A ojos de todos, Soderini perpetuaba ese buen gobierno que antes estuviera garantizado por Cosimo, quien usó la violencia y el exilio con gran moderación, solo cuando fue estrictamente necesario. Una vez muerto Piero, todo aquello se prolongaría en el futuro gracias a Lorenzo. Estaban convencidos de ello, pero por desgracia el joven se había dejado guiar dócilmente por la prudencia de su anciano tío solo por un breve tiempo, justo el suficiente para que votaran por él, para poner un pie en la Signoria y comprender cómo manejar las riendas del poder. Pronto comenzó a dar señales de impaciencia, sin importarle que su comportamiento pudiera parecer arrogante e ingrato; comenzó por desafiar a Soderini y a disminuir sistemáticamente su autoridad y funciones, hasta que al final logró excluirlo de todo.

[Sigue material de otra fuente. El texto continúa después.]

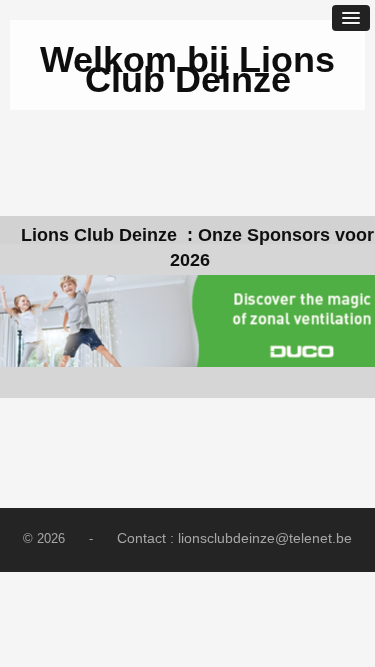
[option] (187, 321)
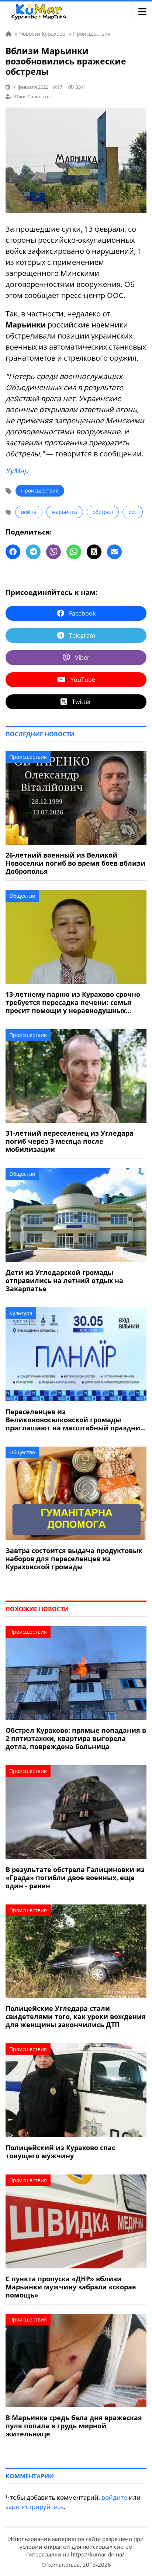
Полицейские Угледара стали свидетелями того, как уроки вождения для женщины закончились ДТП (76, 2016)
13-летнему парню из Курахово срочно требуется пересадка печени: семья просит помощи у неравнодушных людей (73, 1002)
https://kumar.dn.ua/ (97, 2554)
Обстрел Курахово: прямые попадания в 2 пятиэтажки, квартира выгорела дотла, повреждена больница (76, 1738)
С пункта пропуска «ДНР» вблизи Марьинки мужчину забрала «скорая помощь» (71, 2287)
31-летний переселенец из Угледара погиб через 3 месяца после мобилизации (70, 1141)
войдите (114, 2497)
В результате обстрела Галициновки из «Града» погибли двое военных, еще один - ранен (75, 1877)
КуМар (17, 471)
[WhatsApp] (73, 551)
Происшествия (40, 490)
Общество (22, 895)
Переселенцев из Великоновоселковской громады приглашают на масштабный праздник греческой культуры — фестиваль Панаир (75, 1420)
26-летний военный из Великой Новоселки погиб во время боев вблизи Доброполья (75, 863)
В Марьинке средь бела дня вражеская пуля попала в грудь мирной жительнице (74, 2426)
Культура (20, 1313)
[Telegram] (33, 551)
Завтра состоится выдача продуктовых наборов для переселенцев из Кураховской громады (74, 1558)
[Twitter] (94, 551)
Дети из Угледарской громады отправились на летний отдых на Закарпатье (64, 1280)
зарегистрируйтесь (35, 2506)
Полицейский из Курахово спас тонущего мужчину (60, 2152)
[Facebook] (13, 551)
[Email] (114, 551)
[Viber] (53, 551)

Ayudándose de sus propias amistades, todas descendientes de las familias más prominentes, Lorenzo había logrado minar la alta estima con la que Soderini contaba entre la gente. Esparció pequeñas calumnias y chismes poco consistentes aquí y allá: un lento juego de aniquilación llevado a cabo con pocos escrúpulos y mucha astucia terminó por cansar al anciano diplomático, quien, como un hombre de una sola pieza, prefirió retirarse voluntariamente. Eso disgustó a muchos de los ciudadanos influyentes.

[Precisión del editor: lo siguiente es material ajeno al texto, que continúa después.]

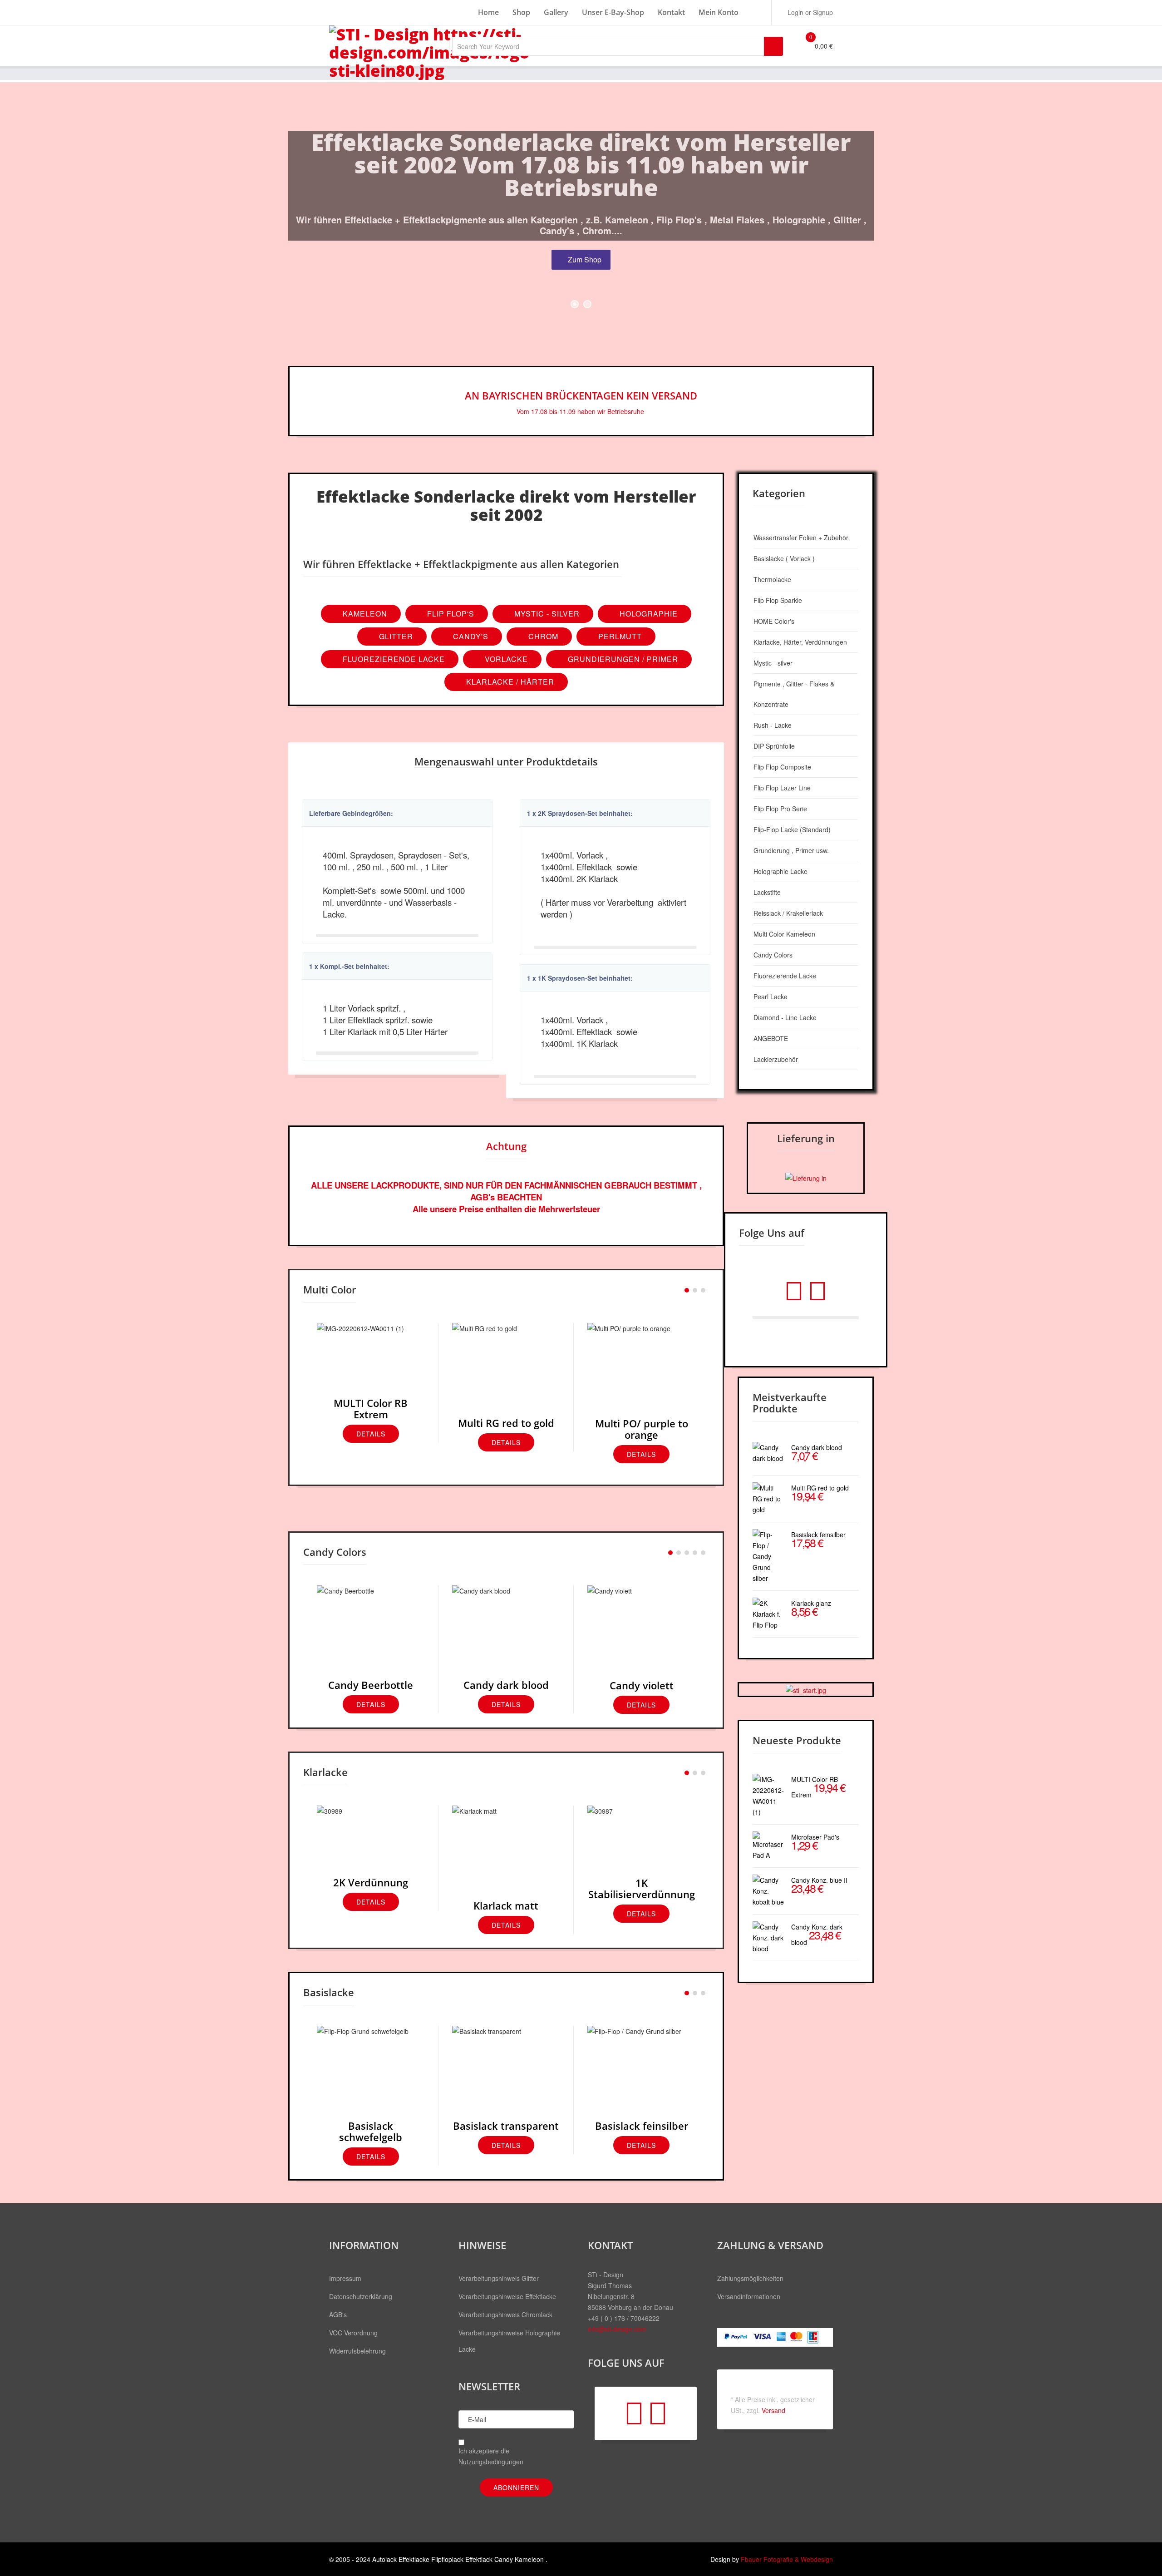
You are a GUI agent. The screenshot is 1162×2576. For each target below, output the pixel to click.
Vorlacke (505, 659)
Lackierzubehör (775, 1059)
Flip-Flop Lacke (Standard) (792, 829)
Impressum (345, 2278)
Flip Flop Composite (782, 766)
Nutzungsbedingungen (490, 2461)
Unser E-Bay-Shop (613, 12)
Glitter (395, 636)
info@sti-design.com (617, 2329)
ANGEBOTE (770, 1038)
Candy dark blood (506, 1685)
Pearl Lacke (770, 996)
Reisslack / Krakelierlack (788, 913)
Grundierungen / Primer (622, 659)
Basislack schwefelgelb (370, 2131)
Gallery (556, 12)
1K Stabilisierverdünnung (641, 1888)
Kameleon (363, 613)
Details (370, 1433)
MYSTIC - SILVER (546, 613)
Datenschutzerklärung (360, 2296)
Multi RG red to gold (506, 1423)
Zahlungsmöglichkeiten (750, 2278)
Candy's (469, 636)
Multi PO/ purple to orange (641, 1428)
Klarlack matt (505, 1905)
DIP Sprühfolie (774, 745)
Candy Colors (773, 954)
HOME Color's (773, 621)
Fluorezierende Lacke (392, 659)
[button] (805, 12)
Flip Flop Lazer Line (782, 787)
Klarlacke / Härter (509, 681)
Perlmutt (619, 636)
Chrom (542, 636)
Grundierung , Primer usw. (791, 850)
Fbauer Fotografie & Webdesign (787, 2559)
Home (488, 12)
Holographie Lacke (780, 871)
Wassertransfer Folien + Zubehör (800, 537)
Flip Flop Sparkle (777, 600)
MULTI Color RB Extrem (371, 1408)
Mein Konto (719, 12)
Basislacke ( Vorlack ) (784, 558)
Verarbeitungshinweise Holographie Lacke (509, 2341)
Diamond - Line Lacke (785, 1017)
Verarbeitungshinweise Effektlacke (507, 2296)
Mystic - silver (773, 662)
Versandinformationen (748, 2296)
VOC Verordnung (353, 2332)
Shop (521, 12)
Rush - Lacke (772, 725)
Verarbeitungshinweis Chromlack (505, 2314)
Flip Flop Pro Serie (780, 808)
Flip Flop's (449, 613)
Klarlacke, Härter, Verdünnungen (800, 641)
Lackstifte (767, 892)
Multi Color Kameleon (784, 933)
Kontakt (671, 12)
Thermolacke (772, 579)
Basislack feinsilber (641, 2125)
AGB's (338, 2314)
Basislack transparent (506, 2125)
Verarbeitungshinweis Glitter (498, 2278)
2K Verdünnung (370, 1882)
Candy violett (642, 1685)
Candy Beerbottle (370, 1685)
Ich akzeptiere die (490, 2456)
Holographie (647, 613)
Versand (773, 2410)
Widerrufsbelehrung (357, 2350)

—Su hermano se enorgullece de haber enderezado a Soderini… por así decirlo. Ahora el antiguo tutor prefiere guardar silencio cuando habla su sobrino.

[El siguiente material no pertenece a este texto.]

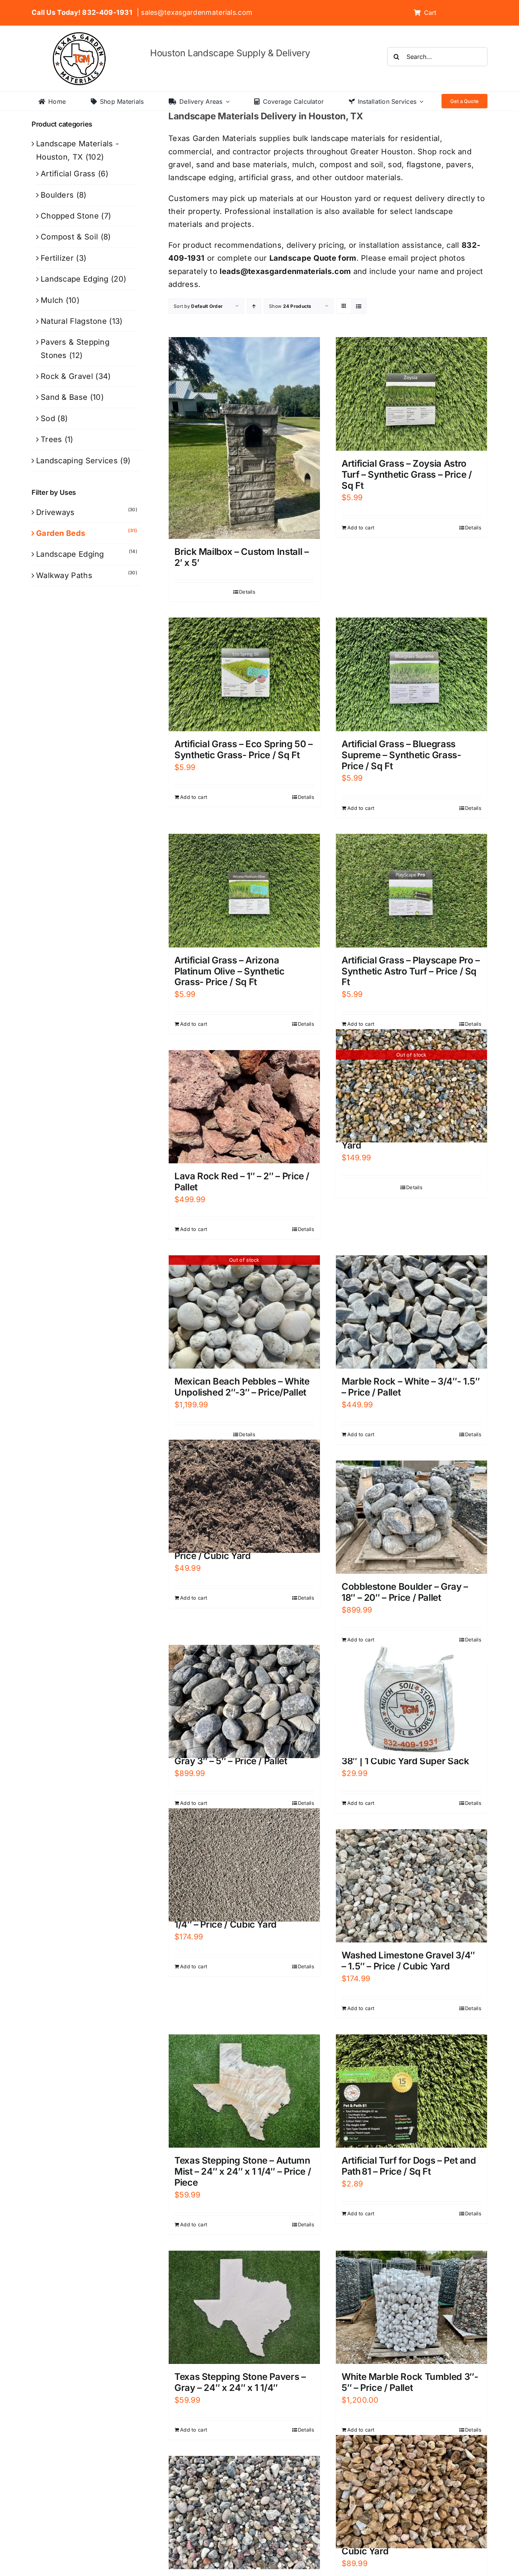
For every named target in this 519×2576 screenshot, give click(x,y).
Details (247, 592)
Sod (48, 418)
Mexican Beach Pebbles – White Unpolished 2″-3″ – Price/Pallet (242, 1387)
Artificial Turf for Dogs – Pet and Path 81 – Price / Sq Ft (409, 2166)
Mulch (52, 300)
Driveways (55, 512)
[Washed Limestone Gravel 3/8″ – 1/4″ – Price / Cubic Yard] (244, 1865)
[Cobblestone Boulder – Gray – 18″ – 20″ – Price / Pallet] (411, 1517)
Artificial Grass (68, 173)
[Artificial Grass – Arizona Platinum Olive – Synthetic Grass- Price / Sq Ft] (244, 890)
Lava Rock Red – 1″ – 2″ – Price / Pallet (241, 1182)
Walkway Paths (64, 575)
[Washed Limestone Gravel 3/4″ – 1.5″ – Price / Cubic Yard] (411, 1886)
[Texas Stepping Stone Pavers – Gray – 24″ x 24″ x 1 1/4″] (244, 2307)
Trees (51, 439)
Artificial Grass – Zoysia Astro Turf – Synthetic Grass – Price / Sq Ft (407, 474)
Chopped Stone (70, 215)
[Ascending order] (254, 306)
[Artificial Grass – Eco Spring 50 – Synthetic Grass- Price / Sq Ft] (244, 674)
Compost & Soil (69, 236)
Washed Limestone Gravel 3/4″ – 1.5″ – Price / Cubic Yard (408, 1961)
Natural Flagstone (74, 321)
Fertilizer (57, 258)
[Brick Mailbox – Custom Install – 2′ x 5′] (244, 438)
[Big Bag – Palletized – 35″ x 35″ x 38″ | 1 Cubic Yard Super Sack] (411, 1701)
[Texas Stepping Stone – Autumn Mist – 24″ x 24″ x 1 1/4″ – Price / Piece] (244, 2091)
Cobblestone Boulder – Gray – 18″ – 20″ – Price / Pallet (405, 1592)
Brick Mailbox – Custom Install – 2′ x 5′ (241, 557)
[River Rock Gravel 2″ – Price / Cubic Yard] (411, 2491)
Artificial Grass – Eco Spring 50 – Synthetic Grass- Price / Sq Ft (243, 749)
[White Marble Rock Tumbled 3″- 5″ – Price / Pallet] (411, 2307)
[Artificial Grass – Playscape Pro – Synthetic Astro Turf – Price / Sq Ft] (411, 890)
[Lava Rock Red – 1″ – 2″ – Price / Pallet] (244, 1107)
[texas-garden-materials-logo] (80, 36)
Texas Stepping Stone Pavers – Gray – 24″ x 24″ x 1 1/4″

—Lorenzo es testarudo. Él siempre quiere hacer lo que desea —minimizó Giuliano.

—¿Y lo ve apropiado? Usted es joven, Giuliano, pero tiene el juicio suficiente para entender que la política es un juego riesgoso. Soderini los protegió a ambos, fungió como árbitro entre ustedes los Medici y las volubles grandes familias de Florencia. Al contener la bravuconería de su hermano, mantuvo a sus rivales a raya. Estaban a salvo de sorpresas desagradables bajo el manto protector de su prestigio. Y ahora, ¿qué pasará?—¿Qué debería pasar?

—¡Solo Dios sabe, hijo! Llegan a las costas de la Serenísima mercancías, al igual que muchos de sus conciudadanos que ya no encuentran tan saludable el aire de Florencia. Corren rumores de descontento. Parece que su hermano mantiene en el Palacio Medici un cuerpo diplomático distinto al de la Signoria y mucho mejor informado.

—La información es esencial para los negocios. A menudo recibimos despachos de muchos agentes de nuestras filiales disgregadas por toda Europa.

—¿Solo despachos comerciales? —preguntó irónicamente—. Me parece que su hermano recibe embajadores de varios Estados que le piden favores o su mediación. Él los satisface pródigamente, así puede tener conocimiento de hechos importantes y confidenciales incluso antes de que la Signoria reciba noticias oficiales. También dicen que, si algún asunto involucra directamente a Lorenzo de Medici, el Consejo de los Cien lo trata a puerta cerrada, en sesiones separadas. La mayoría de los priores deben abandonar la sala mientras discuten, porque el voto estará en manos de unos pocos ciudadanos bien elegidos entre los amigos de su familia, o al menos entre aquellos que tienen la reputación de no ser hostiles hacia ustedes. Giuliano, usted debe saber una cosa, y que le sirva de advertencia: ¡fuera de Florencia es difícil, o tal vez imposible, distinguir si un acto depende de las decisiones del gobierno o si lo dicta la voluntad de quienes viven en el Palacio Medici!

Mientras hablaba, el tono de Correr se había vuelto de pronto vibrante y desesperado, perdiendo toda la alegría inicial. El vene-ciano parecía extremadamente interesado en asegurar una alianza matrimonial con los Medici y, a juzgar por su expresión, temía que el proyecto estuviera en grave peligro.